ひとは福祉会の運営理念には、「私たちは実践的、経験的に知的な障がいのある人たちは『誰でもが共に暮らせる文化』の発信者であり、人間を大切にする社会を確立する上で必要な人材であると確信しています」と知的な障がいのある人を位置づけ、「ひとは福祉会は、『誰でもが共に暮らせる社会』を目指す文化の発信基地となり、ひとは福祉会にかかわるすべての人たちと共に、自分づくり、地域づくり、社会づくりを進めていきたいと思います」とあります。
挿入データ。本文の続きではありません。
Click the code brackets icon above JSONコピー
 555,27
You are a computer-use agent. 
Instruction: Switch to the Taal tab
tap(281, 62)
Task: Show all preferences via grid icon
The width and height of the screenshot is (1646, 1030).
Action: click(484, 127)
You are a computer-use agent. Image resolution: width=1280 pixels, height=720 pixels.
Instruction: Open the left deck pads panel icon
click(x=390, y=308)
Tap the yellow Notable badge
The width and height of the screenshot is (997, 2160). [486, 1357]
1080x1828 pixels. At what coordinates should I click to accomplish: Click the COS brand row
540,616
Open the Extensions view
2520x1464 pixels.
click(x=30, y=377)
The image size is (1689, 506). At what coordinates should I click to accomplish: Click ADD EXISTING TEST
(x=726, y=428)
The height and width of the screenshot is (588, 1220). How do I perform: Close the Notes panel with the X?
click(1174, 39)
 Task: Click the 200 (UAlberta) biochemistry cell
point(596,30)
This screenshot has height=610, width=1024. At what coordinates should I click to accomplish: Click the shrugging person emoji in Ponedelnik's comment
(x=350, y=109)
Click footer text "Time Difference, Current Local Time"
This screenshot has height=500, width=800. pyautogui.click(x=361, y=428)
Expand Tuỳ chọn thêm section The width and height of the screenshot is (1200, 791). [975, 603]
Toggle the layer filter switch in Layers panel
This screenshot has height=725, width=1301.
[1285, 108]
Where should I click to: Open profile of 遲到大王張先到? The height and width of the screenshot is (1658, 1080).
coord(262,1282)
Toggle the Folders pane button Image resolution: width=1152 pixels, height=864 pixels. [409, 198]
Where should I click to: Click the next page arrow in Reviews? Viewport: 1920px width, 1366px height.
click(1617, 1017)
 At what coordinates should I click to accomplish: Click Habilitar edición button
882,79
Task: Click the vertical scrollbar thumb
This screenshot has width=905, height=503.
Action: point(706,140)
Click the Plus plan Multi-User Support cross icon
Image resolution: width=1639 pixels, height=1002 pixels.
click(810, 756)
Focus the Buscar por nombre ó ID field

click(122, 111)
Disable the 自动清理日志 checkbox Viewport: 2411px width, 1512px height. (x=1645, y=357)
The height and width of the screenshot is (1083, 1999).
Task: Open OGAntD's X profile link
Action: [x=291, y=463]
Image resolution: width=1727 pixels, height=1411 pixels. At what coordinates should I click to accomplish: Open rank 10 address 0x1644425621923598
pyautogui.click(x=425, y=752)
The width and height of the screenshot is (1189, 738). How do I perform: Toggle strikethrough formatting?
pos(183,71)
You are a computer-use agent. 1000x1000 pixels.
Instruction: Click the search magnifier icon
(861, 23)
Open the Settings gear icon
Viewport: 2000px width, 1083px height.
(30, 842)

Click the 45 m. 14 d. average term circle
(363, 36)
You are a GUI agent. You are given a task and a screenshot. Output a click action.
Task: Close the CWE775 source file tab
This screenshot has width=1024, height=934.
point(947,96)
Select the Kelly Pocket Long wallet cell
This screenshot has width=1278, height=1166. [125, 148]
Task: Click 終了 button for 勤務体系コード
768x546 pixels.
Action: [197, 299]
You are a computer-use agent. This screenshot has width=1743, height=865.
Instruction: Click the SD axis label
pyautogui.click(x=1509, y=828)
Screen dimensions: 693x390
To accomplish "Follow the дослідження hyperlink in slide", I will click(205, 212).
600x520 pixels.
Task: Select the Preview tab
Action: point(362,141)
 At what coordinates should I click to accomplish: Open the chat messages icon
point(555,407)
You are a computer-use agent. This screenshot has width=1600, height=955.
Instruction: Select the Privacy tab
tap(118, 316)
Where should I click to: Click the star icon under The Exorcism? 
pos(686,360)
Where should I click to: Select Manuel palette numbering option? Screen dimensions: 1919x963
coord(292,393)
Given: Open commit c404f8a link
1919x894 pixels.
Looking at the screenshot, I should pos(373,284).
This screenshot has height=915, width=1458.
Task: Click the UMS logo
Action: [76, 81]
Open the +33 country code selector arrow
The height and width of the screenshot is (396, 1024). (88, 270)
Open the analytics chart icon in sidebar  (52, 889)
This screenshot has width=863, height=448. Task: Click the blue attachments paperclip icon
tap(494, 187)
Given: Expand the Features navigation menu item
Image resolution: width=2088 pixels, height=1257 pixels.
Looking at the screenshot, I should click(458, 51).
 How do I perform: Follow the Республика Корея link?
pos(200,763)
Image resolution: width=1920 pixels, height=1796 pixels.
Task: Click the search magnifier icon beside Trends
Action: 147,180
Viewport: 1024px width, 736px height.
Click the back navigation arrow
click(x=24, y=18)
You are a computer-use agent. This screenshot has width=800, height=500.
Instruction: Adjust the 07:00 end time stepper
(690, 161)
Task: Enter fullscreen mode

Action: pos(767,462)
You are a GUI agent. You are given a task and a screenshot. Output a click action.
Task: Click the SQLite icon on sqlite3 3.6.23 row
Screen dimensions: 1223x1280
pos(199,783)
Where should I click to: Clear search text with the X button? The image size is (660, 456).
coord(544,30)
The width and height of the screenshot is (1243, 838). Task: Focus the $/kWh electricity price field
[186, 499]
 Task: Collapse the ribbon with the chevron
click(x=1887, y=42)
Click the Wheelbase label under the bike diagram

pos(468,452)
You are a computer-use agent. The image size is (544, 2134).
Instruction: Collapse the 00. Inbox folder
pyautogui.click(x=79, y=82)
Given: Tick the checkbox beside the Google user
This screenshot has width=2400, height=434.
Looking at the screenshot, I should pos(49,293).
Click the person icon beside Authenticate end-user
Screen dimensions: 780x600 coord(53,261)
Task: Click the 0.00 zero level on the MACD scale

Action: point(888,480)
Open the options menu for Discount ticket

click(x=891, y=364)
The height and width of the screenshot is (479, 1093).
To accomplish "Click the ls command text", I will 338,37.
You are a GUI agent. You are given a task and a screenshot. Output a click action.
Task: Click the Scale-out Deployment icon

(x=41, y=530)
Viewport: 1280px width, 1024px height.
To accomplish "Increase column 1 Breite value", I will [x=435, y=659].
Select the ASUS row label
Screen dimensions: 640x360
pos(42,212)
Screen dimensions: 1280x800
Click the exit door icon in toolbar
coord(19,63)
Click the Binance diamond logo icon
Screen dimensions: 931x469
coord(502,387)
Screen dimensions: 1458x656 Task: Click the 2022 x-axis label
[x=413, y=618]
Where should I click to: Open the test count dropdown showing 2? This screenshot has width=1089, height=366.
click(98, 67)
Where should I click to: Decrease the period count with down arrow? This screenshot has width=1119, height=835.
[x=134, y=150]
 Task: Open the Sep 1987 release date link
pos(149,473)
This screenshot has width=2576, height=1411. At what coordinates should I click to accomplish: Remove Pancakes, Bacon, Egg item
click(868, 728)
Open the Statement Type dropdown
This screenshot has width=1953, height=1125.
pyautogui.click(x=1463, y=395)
すなわち、ひとはは知的な障がいのある人たちのための施設ではなく、知的な障がいのある人たちとともに、自分たちの住む町のまちづくりを進めるための活動拠点なのです。そして、大樹も1枚1枚の葉にそれぞれの役割があるように、障がいのあるなしにかかわらず、社会を構成する一員としての役割を認め合える関係を築きたいという願いが「ひとは」という名称に込められています。

ひとはの在所する安芸高田市は、旧高田郡6町が合併してできた自治体ですが、ご多分に漏れず過疎化の波はひしひしと押し寄せてきています。ひとはは1985年、無認可の作業所として1名の仲間と廃屋を借りてスタートしました。でも、「ないものねだりをしない」「地域の特色を生かす」「自分の生活するところが、地球のど真ん中」と意気軒昂、まじめに面白がっていました。

当時の記録を見ますと、「5時を過ぎると、サロンひとはに早変わり」とか「大工は来ないが大八が来る」という文章が出てきます。本当に地域の人が足しげく会社帰りに寄ってきて、酒を飲みながらほらを吹いていましたし、金がないことを知っているので大工さんに依頼することはできませんが、日曜大工の得意な人が、ひょっこりやって来ては、修繕を引き受けてくれていました。行政的な助成はないにもかかわらず、ひとはは地域の人たちの知恵と力で、「おもろい、おもろい。ひとははおもしろいのが一番じゃあ」とばかり、地域を巻き込んできました。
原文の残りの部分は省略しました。